With a pair of multi-car teams having missed the cut to compete in the 102nd Indy 500, what happens to the crew members from the bumped entries?
In the Schmidt Peterson Motorsports camp with James Hinchcliffe’s full-time No. 5 Honda crew, SPM general manager Piers Phillips has come up with two smart uses for the squad led by chief mechanic Billy Vincent.
“They went, straight away, into preparing our Detroit cars,” Phillips told RACER. “We had the chance to get an early start there because normally, it would be something everyone approached right after the race in a mad scramble to get everything done. It’s part of the compressed schedule between Indy and Detroit the following weekend, so we had the luxury, albeit one we did not anticipate, to put the guys to work getting the road course cars for James and Robert [Wickens] done early.”

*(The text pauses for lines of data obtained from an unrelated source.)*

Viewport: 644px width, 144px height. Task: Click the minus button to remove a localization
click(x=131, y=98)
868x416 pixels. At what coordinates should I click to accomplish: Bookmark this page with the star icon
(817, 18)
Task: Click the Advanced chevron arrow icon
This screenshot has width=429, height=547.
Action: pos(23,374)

If using the No. 5 team to prep Wickens’ No. 6 SPM Honda sounds unusual, Phillips says it’s a practice the team has embraced.

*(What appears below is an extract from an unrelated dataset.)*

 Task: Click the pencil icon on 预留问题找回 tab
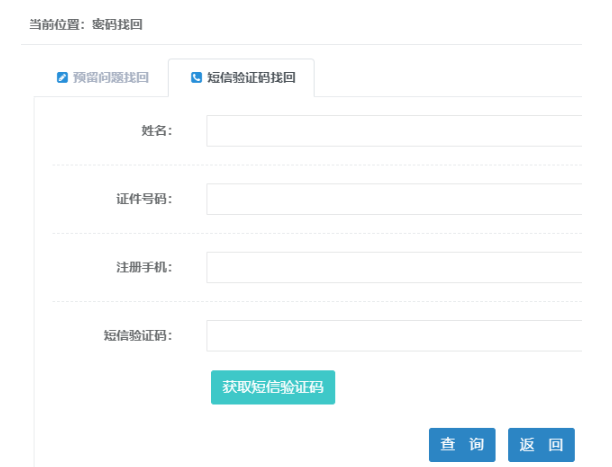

“Many teams do not do it this way; I believe Penske does, but we went away from having the same crew prepare the same car every race to a different model where the same people prepare all of our cars,” he added. “It took some time for everyone to buy into it, but we have front-end mechanics, middle mechanics who look after the cockpit and center of the cars, and rear-end mechanics. And they work down the line on however many cars we’re running so that everyone has a sense of pride with every car. There’s no ‘my car,’ or ‘his car.’ They’re all built together, to the same standard, by the same people.”
On race day, Hinchcliffe’s over-the-wall crew will service Jay Howard’s No. 7 SPM Honda.

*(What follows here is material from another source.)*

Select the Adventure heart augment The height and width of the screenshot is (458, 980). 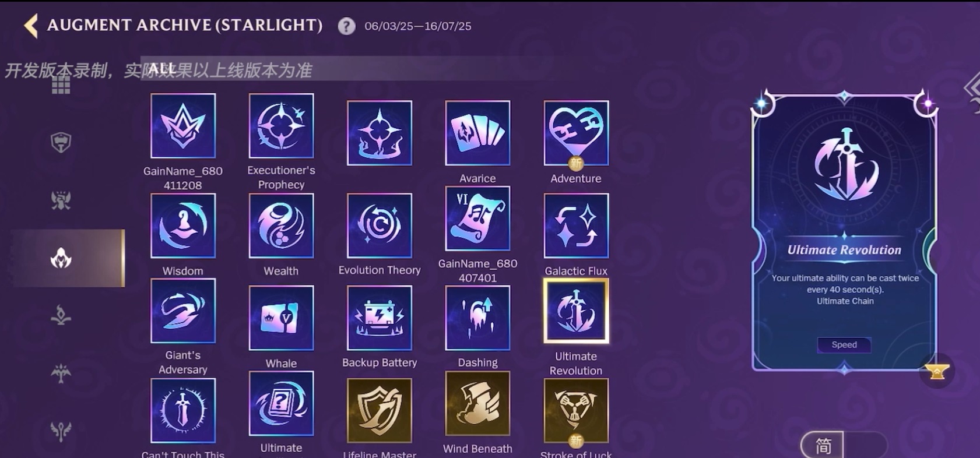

“Their record in the [Indy 500] Pit Stop Competition is well known,” Phillips said. “So naturally, we wanted to put them on Jay’s car for the race.”
At Dale Coyne Racing, the No. 63 crew supporting Pippa Mann’s Indy-only entry was brought in specifically to look after her Honda-powered car. After being bumped from the field, DCR team manager Terry Brown says two groups of thought came forth.
“About half decided to leave, and the other half, who come to be part of the race in any circumstance, stayed,” he said. “So, we have used some of the guys to help move pit equipment back to the shop [in Illinois], and there are a couple that will be repurposed to our three other cars.”
Hinchcliffe’s No. 5 and Mann’s No. 63 won’t take the green flag on Sunday, but most of the crew behind those cars will be helping their teams in the best ways possible.